Dataset content Block Start
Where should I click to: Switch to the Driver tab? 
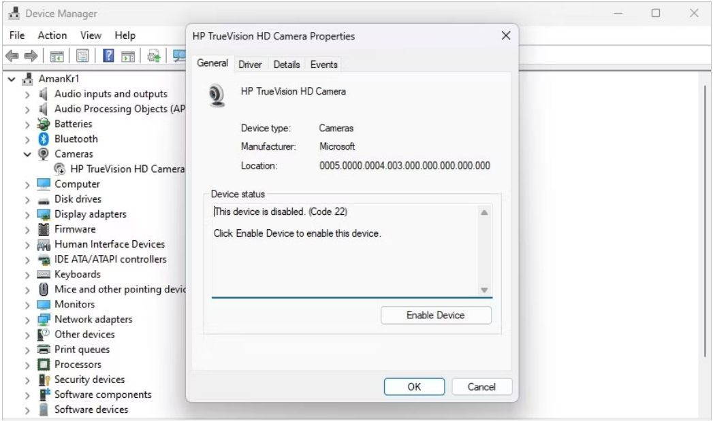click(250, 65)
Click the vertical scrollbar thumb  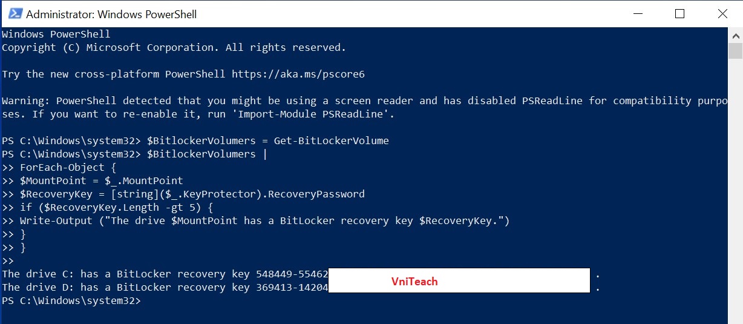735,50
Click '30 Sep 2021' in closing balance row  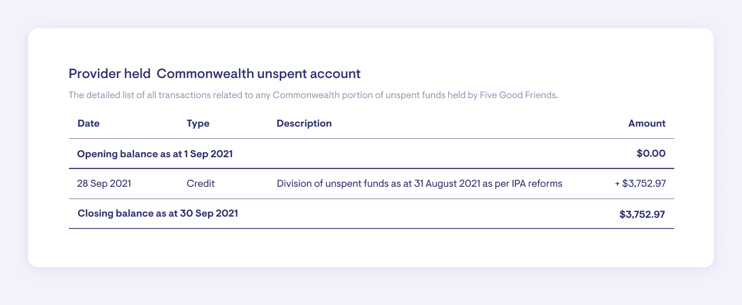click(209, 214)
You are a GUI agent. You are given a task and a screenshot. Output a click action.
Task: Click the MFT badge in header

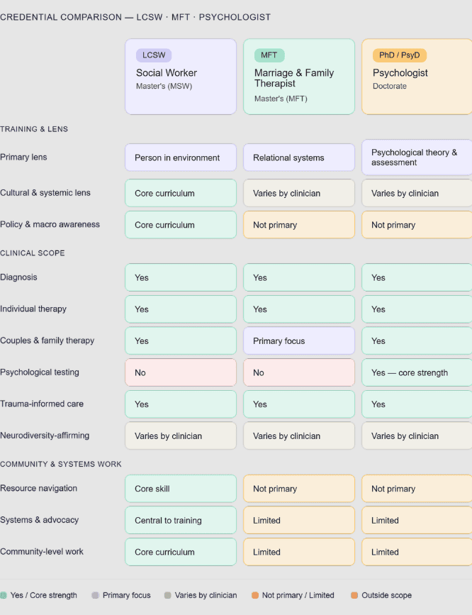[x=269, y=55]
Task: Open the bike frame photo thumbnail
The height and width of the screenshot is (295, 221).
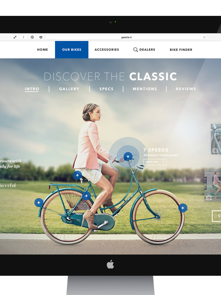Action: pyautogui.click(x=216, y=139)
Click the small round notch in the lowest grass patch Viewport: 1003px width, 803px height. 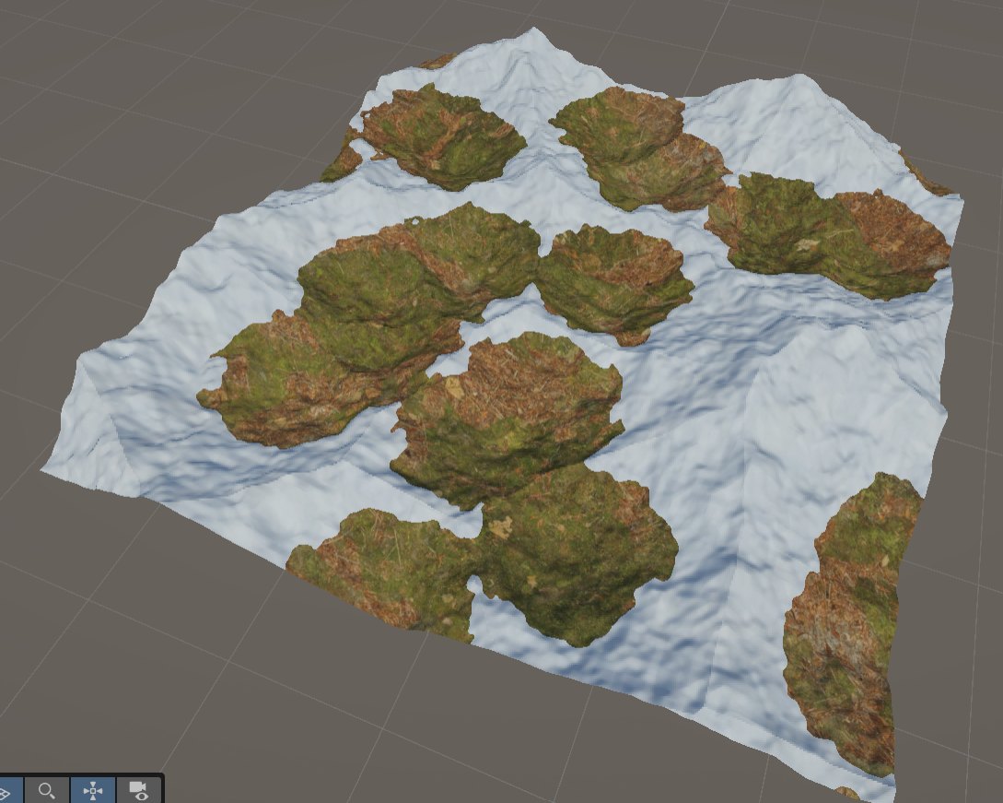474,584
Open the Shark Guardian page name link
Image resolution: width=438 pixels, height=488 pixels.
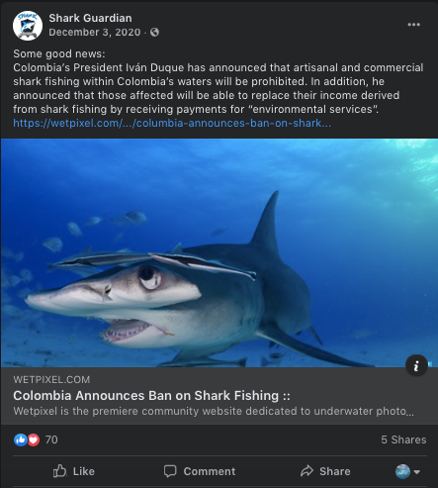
Dataset content Block End
Your goal: Go through the listing above and pull out each line containing the word "Open".

Problem solution:
Task: Open the bike frame photo thumbnail
Open the Shark Guardian page name link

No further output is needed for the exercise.